[SCHRIFTELIJKE OPDRACHT] Tel in hoeveel regels van de lijst hieronder het woord "image" voorkomt, waarbij hoofdletters en kleine letters verschil maken. Geef alleen het aantal.

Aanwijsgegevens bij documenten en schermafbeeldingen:
- - -
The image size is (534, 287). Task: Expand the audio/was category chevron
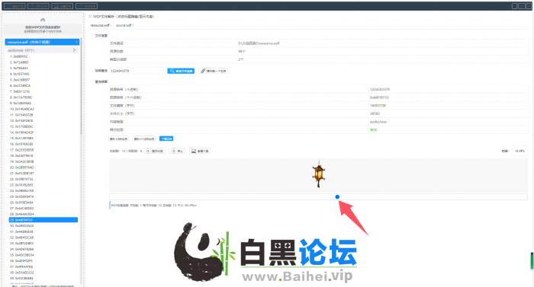point(74,50)
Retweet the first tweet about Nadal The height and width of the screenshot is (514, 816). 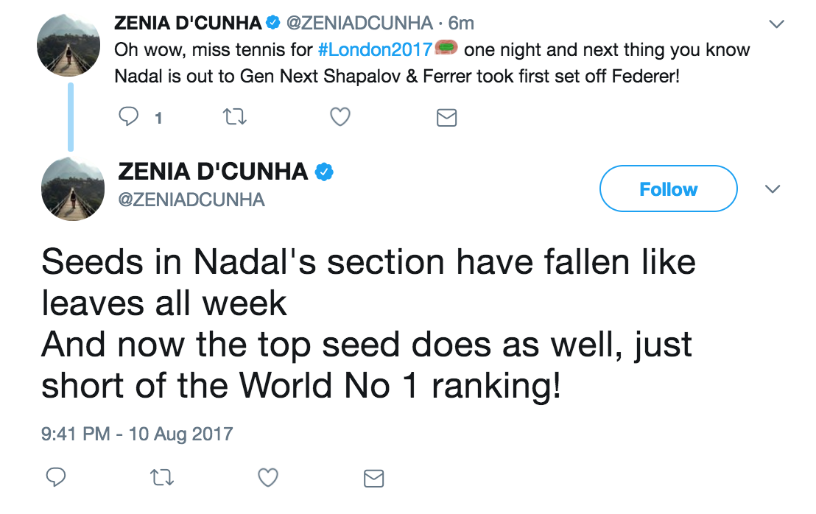[234, 117]
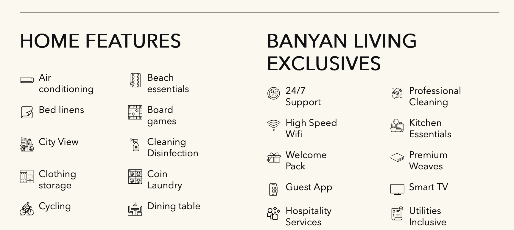Click the bed linens icon
The image size is (514, 230).
pos(27,112)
- - -
[HET RESULTAAT] 2